Most of the time I am able to keep a pretty positive outlook about my life and the challenges I have had to overcome over the years.  If you have read my Blogs in the past you know that I have lived with chronic pain for 47 years, have had 3 lumbar spine surgeries and 1 anterior/posterior spine fusion.  In addition, I was told in 1980 that I probably had Multiple Sclerosis (MS), and in 1996 this diagnosis was formalized.  I managed to keep fighting through the pain and progressive symptoms of the MS, which is a disease of the Central Nervous System (CNS), which affects various parts of the body, depending upon where the MS lesions are on the brain and spine, and often becomes disabling over time.

I thought I could beat the odds and continue to live my life as I wanted; as an active, single mother, vice president of a NYC institution of higher education, a woman who liked to travel and do things with friends, and manage to tolerate the increasing pain and progressing MS symptoms.  And then my world fell apart!  In 1998 my body began to manifest symptoms that included what I can only call full body spasms.  I would end up with my legs in tight spasm up behind my back and my arms drawn up in front of me. When this began to happen at the most inappropriate times, I knew I had to rethink my employment status.  Things were clearly getting beyond the point that I could control and work through them, and it was time for me to leave work and go on disability.

I was distraught, but I did as I always did, I smiled and went on.  But underneath this façade of developing a new life were depression and constant questions: Who am I? What am I going to do? What value do I have to society? How do I maintain my self-esteem? What about my daughter?

I got involved in the American Pain Foundation and the Multiple Sclerosis Society/NYC Chapter, and began to write fiction and memoir.  These activities filled much of my time, although I still had to deal with all the loss I had experienced; my job and income, some friends and close relationships, financial status, self-esteem and confidence, independence because I could no longer drive, and the general sense of fear over what the future held and how I would deal with it.
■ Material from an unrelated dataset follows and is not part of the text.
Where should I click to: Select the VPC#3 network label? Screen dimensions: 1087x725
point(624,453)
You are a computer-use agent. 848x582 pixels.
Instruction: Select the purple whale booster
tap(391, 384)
 In addition, my daughter got married and had two beautiful little boys (now 1 and 3 years old), so I also had to deal with the loss of the close relationship I had with her, which is natural but still difficult.  And I soon realized I was not going to be the Grandmother I had dreamed of being. I cannot run and play with the boys, it is difficult for me to hold them, and my daughter and son-in-law are naturally uncomfortable leaving them alone with me.  Maybe when they are older and more independent.  But over the years I feel I have managed to adjust, if not accept, all of these changes and was living a pretty full life.

And now it is 2011.  I am dealing with a major increase in pain, progressive MS symptoms (sound familiar), as well as new medical problems that are as yet undiagnosed.  I thought I was finished with these feelings of frustration, of feeling like doctors are dismissing me because they don’t have an answer.  I saw three doctors the other day for this new problem, my body is tilting to the right quite significantly and I cannot prevent it.  I came home and cried for 3 hours, thinking, “Here I Go Again!”